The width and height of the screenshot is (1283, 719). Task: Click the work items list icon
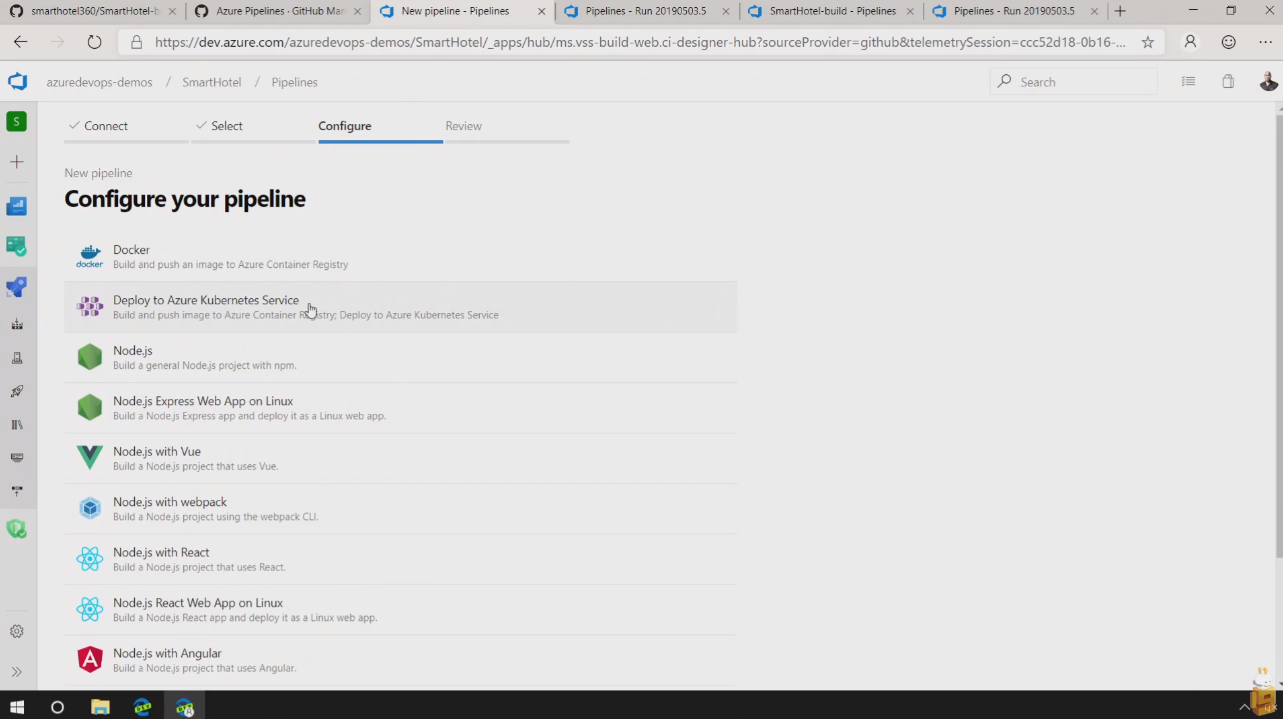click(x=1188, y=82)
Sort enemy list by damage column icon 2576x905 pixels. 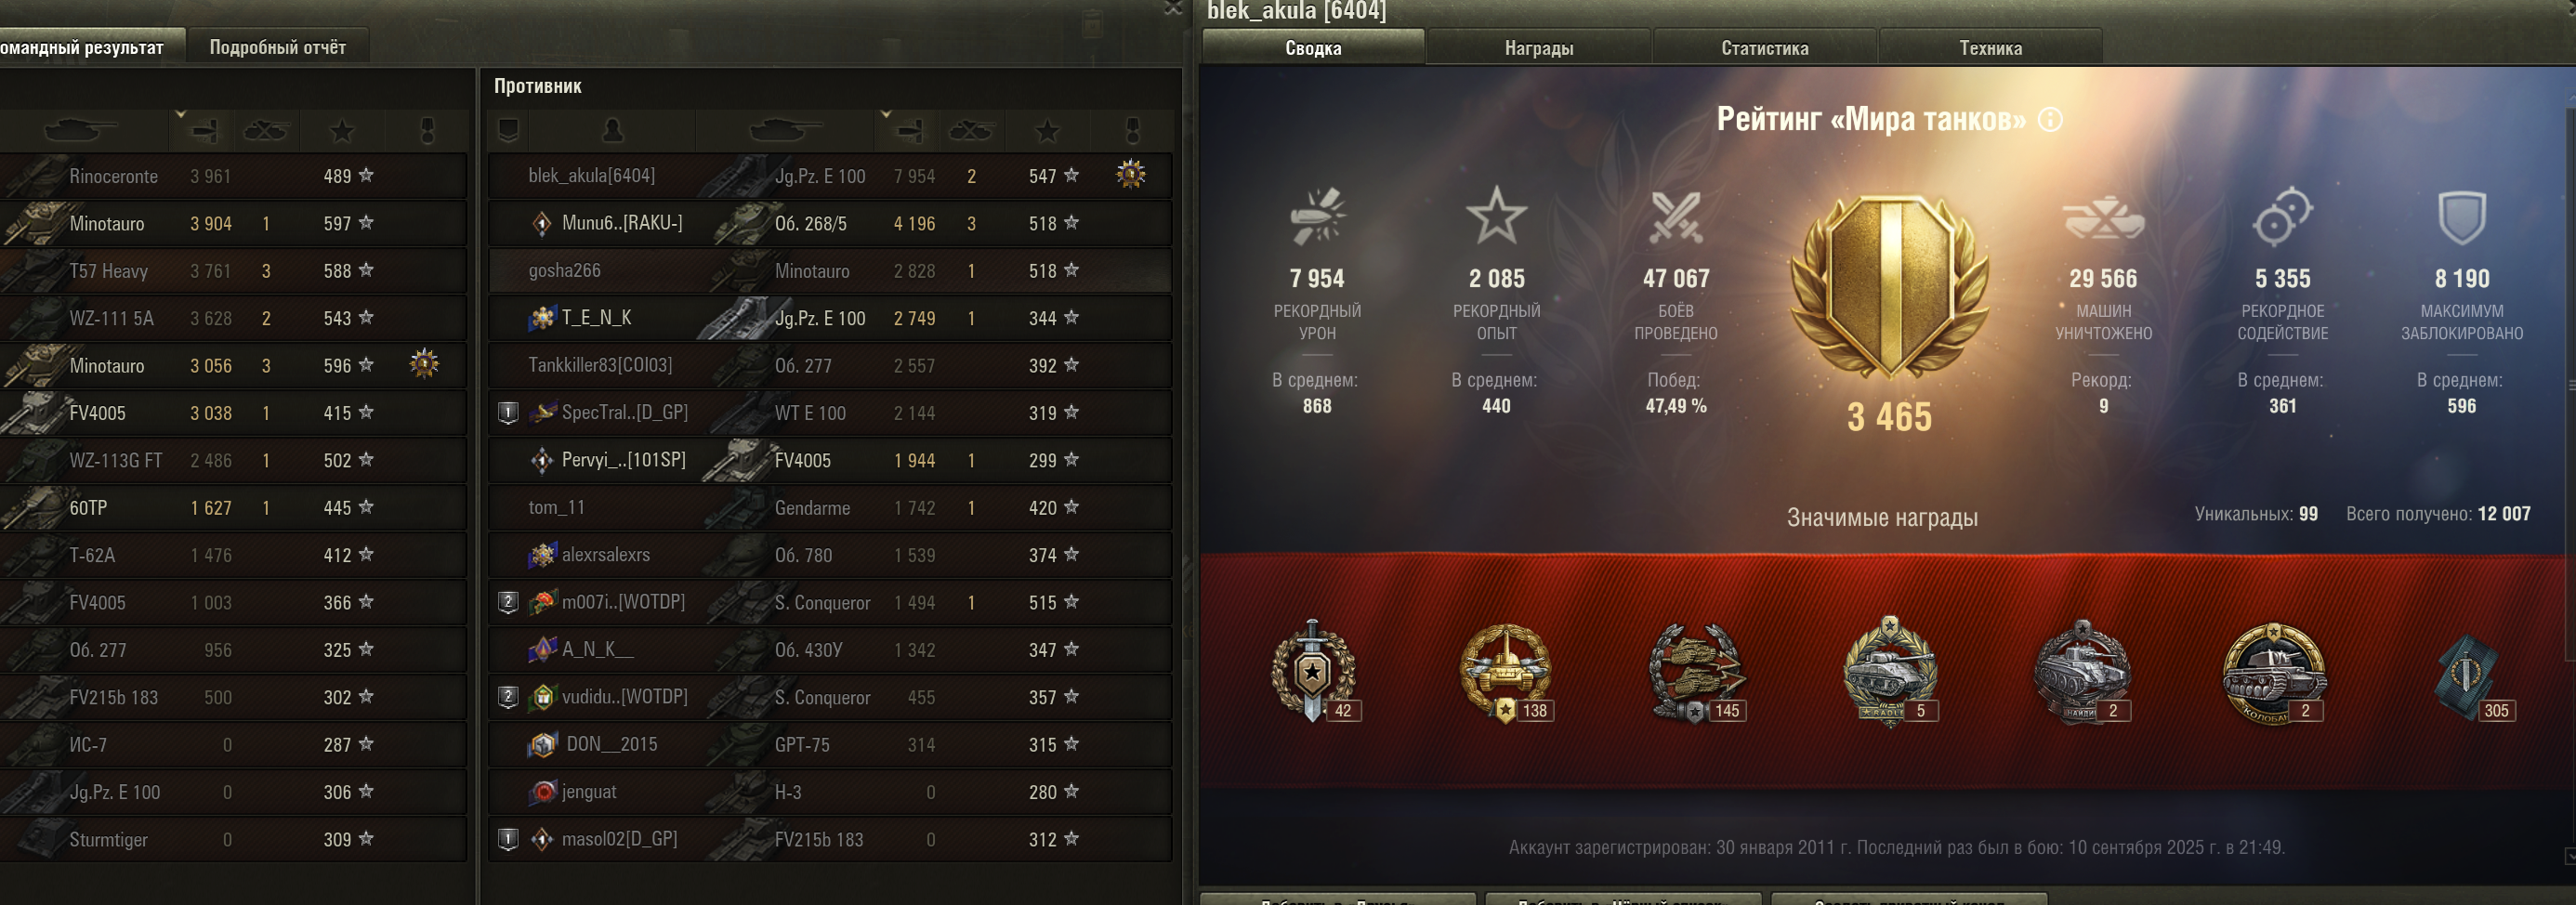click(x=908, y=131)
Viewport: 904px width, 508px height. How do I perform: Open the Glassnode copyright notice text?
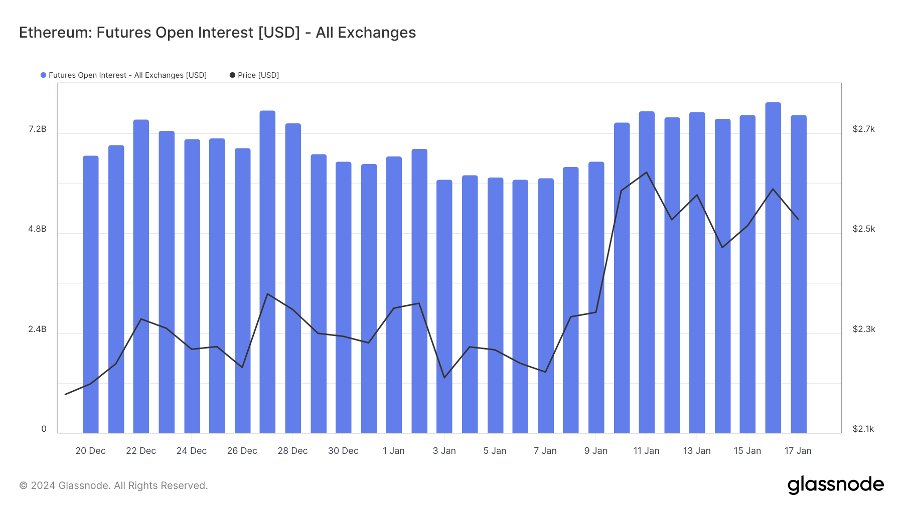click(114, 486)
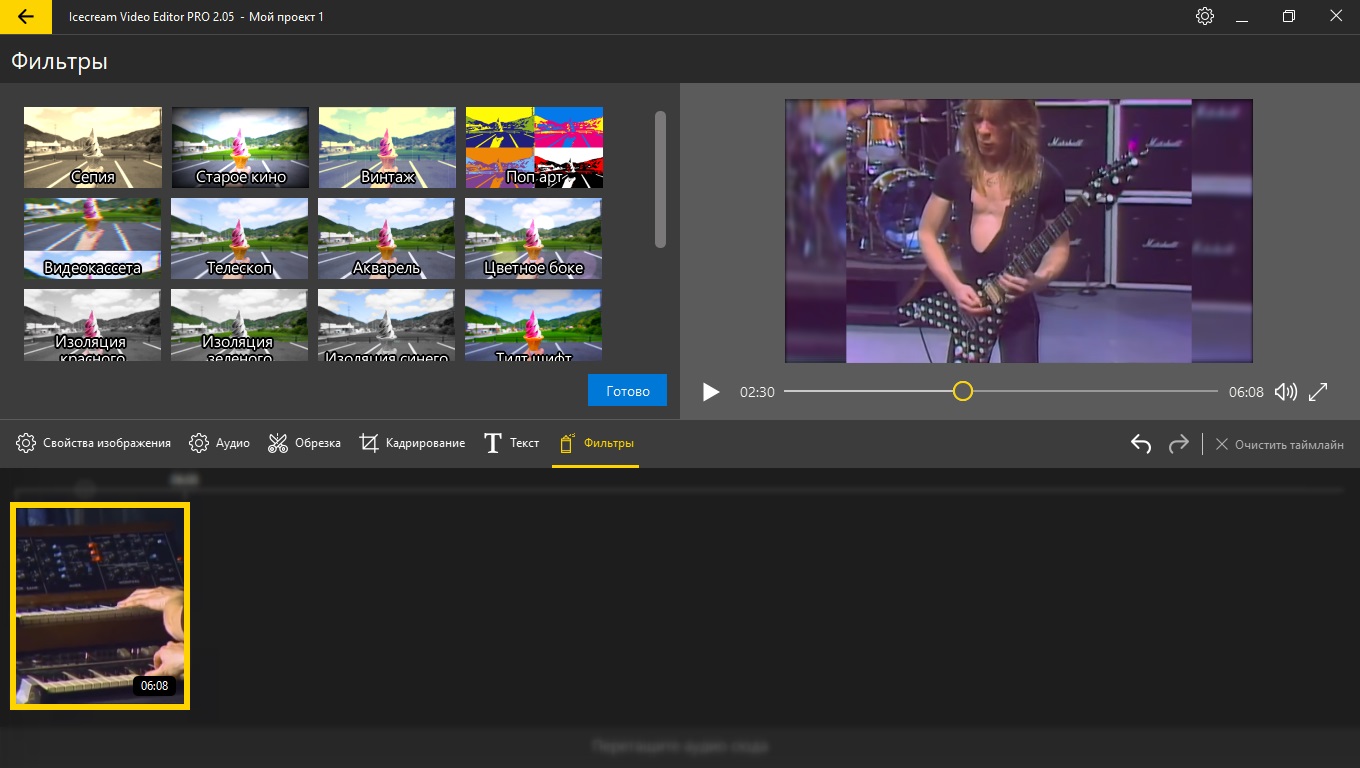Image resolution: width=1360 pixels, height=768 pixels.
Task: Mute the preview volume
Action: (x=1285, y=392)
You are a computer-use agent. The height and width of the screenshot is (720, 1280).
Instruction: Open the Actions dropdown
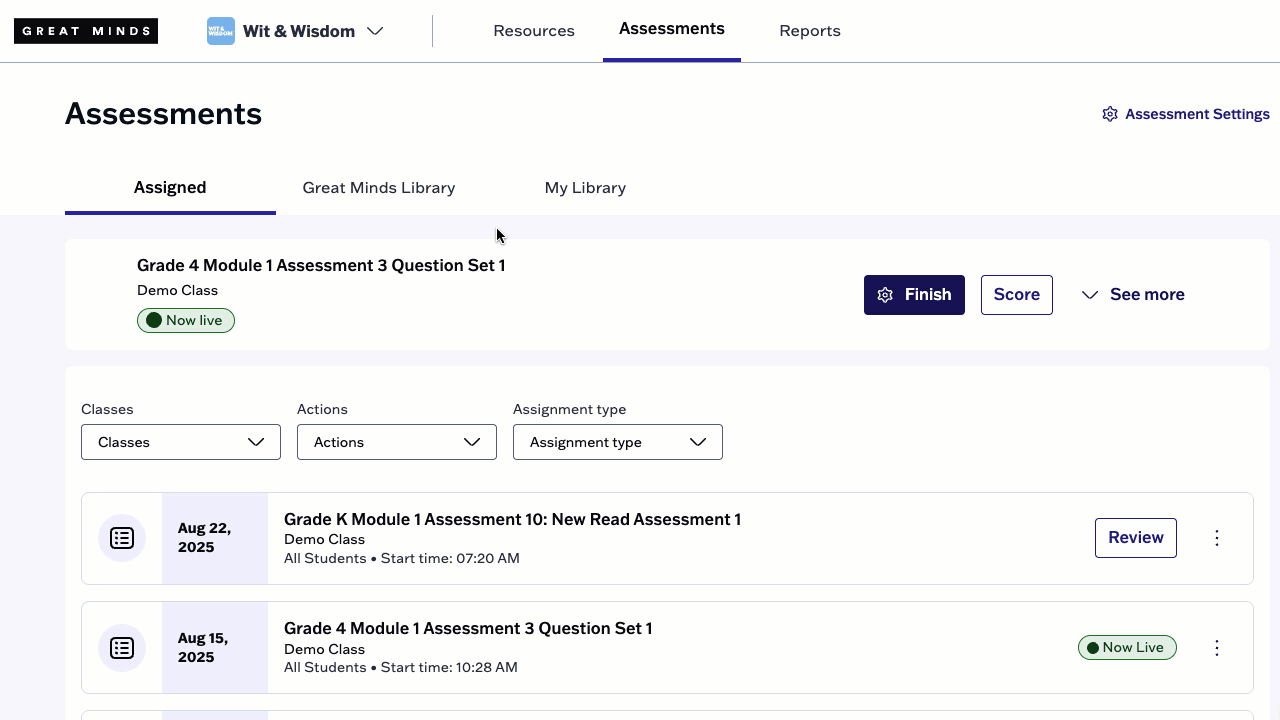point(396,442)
+++
» **Work to complete**
From the line containing "You are a computer-use" through the last line of the records above, reproduce every line exactly, leaving out the pictures.

» **Answer area**
You are a computer-use agent. The height and width of the screenshot is (720, 1280).
Instruction: Open the Actions dropdown
point(396,442)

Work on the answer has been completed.